§ **Apply what you read**
**A.** Answer these questions using the excerpt about John's illness:
(i) Where did the writer stay in winter before meeting John?
(ii) What did John know he would need someday?
(iii) How was John taken to the hospital?
**B.** From the excerpt about John's illness, output the passage starting at "Before I met" and ending at "came my way.".
**C.** Go on with the excerpt about John's illness from the point where it stops.

Nothing is ever quite certain in life. Plans change. What you thought would be the greatest moment of your life can pale. What should have been drab might turn out to be stellar.

Before I met my husband, I thought I lived a spontaneous life. Back then I was living out of the back of my truck in the summer and dirt-bagging at my parent’s cabin at Crystal Mountain in winter. I didn’t earn much, but I didn’t need much. I was always ready at a moment’s notice for whatever adventure came my way.

Or so I thought.

After spending time with John–when I knew I might be falling in love with him–it was his spontaneity that most intrigued me. John lived like a man on a mission. He knew he would need a liver transplant someday. He figured it would be hard, and maybe he wouldn’t live through it. So he took every single moment and stretched, folded and rearranged it to its fullest.

We could all learn a lot from John. Not a single moment is wasted on this man.

When he first got sick, we expected to go to the Mayo Clinic for a few days and return home to await the transplant. Boy were we ever naive. We had no idea the challenge that lay ahead. The night after his first endoscopy, when I cancelled our flight home and prepared to hunker down near the eye of the storm, it was late in the day when I changed hotels.

We’d been staying at a place near the clinic–somewhere close to his doctor’s office, where we could make the daily appointment rounds as we joined the queue for organ donation and figured out the system. But something went wrong during that endoscopy.

He woke up, but didn’t rally. Where was my strong John? We had a flight to catch. We had a life to continue living back at home. And here he was, sick and hurting and telling me he wanted to stay in the hospital that night where they could look after him. He was transferred to the hospital by ambulance while I went to the hotel to check out and take a taxi to a place near him.

Items listed in a dataset:

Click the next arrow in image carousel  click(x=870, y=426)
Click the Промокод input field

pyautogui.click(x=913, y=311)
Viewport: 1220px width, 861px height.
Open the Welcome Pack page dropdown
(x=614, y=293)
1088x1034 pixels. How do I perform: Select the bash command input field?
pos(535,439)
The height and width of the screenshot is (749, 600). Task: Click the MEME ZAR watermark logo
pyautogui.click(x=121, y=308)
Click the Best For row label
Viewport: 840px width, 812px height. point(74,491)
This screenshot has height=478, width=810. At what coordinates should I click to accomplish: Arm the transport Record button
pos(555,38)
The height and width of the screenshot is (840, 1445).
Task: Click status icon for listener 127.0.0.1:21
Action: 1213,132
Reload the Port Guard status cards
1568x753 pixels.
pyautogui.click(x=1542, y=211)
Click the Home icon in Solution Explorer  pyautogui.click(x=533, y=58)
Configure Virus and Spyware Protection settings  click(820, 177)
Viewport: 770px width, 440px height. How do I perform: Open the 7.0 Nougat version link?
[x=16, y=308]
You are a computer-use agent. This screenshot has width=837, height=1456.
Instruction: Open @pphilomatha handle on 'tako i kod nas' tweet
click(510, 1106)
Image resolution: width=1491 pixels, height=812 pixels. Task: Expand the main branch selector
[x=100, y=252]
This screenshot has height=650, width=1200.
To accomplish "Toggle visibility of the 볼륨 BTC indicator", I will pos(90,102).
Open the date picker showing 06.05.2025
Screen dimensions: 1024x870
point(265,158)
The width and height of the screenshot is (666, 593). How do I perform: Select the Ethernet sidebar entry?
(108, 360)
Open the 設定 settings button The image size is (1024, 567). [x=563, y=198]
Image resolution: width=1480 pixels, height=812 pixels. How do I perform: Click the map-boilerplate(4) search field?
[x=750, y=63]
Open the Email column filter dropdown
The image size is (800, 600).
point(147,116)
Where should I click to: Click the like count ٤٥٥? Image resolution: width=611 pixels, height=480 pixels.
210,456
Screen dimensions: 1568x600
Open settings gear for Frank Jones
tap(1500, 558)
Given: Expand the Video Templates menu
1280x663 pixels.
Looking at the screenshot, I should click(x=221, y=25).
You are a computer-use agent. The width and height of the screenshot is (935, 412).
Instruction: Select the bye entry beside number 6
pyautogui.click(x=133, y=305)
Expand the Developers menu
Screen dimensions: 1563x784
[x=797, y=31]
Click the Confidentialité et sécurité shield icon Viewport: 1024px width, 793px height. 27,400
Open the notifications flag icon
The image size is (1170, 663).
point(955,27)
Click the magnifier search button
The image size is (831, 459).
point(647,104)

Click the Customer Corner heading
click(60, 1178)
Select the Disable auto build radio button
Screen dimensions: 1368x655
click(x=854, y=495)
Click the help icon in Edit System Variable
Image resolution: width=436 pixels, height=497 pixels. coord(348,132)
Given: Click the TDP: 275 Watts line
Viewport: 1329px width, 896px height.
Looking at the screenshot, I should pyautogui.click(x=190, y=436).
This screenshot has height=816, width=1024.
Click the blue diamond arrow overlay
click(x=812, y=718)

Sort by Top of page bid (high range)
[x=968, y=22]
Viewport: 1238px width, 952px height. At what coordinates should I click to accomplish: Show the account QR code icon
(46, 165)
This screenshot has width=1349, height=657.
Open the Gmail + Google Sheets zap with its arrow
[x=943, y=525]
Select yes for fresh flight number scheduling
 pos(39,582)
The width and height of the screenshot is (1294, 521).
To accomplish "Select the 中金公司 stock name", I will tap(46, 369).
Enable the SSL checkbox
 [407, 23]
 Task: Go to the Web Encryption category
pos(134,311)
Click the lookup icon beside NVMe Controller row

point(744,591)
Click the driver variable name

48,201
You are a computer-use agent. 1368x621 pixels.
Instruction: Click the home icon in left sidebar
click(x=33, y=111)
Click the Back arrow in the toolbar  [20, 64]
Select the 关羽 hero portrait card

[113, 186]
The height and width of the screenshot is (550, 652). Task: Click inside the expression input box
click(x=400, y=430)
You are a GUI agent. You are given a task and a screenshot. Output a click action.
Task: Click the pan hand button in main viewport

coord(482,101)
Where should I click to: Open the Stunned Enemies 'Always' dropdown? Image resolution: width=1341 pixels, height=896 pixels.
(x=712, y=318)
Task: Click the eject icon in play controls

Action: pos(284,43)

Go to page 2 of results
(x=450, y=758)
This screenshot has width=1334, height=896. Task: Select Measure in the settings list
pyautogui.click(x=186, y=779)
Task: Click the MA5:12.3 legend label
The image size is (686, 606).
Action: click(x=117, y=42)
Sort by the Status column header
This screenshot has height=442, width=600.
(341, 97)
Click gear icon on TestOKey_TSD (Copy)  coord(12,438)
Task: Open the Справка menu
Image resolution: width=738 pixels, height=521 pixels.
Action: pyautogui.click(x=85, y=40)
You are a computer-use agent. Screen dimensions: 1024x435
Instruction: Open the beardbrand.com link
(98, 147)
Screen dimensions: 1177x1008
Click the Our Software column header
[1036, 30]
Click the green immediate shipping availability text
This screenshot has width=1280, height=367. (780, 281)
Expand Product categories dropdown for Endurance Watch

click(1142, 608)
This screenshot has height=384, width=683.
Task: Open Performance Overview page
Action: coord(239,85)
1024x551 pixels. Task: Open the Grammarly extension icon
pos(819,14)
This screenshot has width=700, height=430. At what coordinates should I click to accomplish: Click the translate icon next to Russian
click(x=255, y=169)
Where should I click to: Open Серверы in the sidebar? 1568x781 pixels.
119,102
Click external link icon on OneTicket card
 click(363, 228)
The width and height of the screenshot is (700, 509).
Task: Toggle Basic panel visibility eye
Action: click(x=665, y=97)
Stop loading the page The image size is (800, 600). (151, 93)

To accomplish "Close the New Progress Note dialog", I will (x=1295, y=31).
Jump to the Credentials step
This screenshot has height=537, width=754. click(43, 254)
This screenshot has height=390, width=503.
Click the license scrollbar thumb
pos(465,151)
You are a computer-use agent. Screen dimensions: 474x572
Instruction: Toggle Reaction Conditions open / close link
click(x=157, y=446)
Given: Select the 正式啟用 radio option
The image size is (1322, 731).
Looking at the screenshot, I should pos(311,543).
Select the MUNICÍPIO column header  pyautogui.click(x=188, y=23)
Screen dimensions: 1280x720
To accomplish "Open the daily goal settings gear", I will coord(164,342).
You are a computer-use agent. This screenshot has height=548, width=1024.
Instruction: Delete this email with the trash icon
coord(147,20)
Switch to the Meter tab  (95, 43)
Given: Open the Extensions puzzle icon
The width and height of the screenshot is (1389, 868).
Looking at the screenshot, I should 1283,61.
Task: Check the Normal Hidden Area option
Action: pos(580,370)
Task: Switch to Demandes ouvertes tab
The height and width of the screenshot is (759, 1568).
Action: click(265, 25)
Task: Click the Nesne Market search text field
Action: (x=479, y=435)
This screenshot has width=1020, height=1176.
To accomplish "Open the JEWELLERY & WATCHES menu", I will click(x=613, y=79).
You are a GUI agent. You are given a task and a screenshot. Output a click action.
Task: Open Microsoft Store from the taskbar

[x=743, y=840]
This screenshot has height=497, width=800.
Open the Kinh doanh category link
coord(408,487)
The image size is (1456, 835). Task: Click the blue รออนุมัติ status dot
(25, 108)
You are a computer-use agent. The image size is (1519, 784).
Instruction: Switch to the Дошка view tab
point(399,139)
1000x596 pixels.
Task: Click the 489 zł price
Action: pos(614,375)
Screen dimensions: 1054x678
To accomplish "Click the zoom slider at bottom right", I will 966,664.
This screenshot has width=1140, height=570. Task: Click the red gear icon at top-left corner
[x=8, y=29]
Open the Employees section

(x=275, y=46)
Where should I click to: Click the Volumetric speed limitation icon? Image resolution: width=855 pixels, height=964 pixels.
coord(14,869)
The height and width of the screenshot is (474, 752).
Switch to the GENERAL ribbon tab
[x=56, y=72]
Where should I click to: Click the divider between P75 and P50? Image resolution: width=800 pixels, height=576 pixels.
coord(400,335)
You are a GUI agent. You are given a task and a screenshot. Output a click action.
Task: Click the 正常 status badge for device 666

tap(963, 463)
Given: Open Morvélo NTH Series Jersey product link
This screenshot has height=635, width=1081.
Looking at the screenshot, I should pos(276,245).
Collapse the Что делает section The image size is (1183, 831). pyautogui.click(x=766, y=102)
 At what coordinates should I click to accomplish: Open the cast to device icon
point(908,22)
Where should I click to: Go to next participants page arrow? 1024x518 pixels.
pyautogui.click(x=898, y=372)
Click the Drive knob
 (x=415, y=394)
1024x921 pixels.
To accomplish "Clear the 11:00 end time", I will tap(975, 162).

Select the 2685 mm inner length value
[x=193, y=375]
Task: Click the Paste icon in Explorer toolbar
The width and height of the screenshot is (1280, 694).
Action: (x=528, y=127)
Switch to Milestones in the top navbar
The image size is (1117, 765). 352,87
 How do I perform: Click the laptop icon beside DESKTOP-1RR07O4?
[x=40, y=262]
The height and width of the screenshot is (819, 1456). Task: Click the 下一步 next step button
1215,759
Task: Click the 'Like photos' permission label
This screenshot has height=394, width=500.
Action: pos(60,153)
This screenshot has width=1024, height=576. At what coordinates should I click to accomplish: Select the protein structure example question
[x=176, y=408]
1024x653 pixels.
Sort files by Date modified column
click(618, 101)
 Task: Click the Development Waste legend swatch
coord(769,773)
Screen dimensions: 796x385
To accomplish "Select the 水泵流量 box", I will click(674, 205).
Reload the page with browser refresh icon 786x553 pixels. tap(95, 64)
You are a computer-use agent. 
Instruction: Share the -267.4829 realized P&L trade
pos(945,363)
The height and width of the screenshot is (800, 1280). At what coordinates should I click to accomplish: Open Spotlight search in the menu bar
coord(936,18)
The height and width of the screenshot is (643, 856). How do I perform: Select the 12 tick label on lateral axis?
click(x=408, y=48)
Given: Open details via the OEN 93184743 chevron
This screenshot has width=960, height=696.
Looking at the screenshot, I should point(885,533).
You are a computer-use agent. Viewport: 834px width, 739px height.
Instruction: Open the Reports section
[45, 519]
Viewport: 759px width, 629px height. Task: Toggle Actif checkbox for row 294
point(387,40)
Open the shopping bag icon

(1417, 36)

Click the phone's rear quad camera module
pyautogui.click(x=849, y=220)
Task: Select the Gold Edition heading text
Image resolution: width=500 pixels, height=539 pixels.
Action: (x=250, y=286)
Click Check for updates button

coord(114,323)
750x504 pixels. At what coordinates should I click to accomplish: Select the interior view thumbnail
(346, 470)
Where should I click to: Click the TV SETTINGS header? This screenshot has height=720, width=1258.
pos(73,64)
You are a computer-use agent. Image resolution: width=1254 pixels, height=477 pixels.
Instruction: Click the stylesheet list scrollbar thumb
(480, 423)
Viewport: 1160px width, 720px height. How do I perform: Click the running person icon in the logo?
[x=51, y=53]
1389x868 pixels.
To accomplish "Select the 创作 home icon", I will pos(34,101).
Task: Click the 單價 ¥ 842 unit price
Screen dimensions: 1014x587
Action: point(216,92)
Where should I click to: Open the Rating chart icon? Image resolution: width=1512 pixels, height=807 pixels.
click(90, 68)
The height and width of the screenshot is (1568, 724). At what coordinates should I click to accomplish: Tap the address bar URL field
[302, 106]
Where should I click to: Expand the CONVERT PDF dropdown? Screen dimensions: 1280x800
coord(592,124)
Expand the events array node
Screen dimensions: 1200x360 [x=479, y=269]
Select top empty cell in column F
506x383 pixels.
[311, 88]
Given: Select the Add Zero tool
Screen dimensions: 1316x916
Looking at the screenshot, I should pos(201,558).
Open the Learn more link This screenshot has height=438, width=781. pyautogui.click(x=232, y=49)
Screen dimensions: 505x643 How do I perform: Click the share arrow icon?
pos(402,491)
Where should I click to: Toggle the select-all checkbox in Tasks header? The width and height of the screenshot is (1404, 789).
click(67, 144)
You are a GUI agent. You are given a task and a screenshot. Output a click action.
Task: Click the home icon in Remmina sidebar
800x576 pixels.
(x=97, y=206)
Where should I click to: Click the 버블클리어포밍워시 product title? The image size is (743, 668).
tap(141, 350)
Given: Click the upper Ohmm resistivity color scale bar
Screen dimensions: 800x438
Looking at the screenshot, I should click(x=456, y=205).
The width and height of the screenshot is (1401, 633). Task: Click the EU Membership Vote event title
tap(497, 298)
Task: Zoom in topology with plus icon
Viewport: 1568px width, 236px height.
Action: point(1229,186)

§ **Answers for each item**
**A.**
(i) At the writer's parents' cabin at Crystal Mountain
(ii) A liver transplant
(iii) By ambulance

**B.**
Before I met my husband, I thought I lived a spontaneous life. Back then I was living out of the back of my truck in the summer and dirt-bagging at my parent’s cabin at Crystal Mountain in winter. I didn’t earn much, but I didn’t need much. I was always ready at a moment’s notice for whatever adventure came my way.

**C.**
As I stood in the elevator, pushing two suitcases and wondering how he was doing back in his hospital room as I frantically changed our flight and hotel arrangements, another woman joined me on the next floor. She glanced at my bags, then at her watch. It was 6pm. She smiled. “It’s late to be checking out,” she said. She was trying to be nice.

I felt a sword in my throat. I knew that if I looked at her I would cry. If I even glanced in her general direction I would break down. This was all too soon. John and I had only been married a year. This liver transplant thing wasn’t supposed to happen yet. We needed a few good years. Our adventures had only started. I tried not to look at this woman, her shiny face a picture of Midwest kindness.

I lifted my chin slightly, my eyebrows making strident arches above my bloodshot eyes, and said, “change of plans.” But I wasn’t as brave and strong as I’d like to pretend I was. My voice wavered. My chest heaved. She knew enough to say she was sorry and to help me stare down the lighted buttons above the door.

As I exited that elevator and headed towards the taxi cabs waiting to transport loved ones with downcast eyes, the earth shifted below my feet. My plans had changed. Our plans. Things would never be the same.

And so when John texted me today to tell me that he’d changed plans and would indeed be joining me in Big Sky for a few days, I was thrilled. I’m here in Big Sky on my book tour and had planned on returning home tomorrow. But not so. My spontaneous husband is now joining me here.

That is the miracle: that my husband is still alive and that we are still being spontaneous. When I say that I’m grateful for every single day I have with him, I’m not kidding. I really am.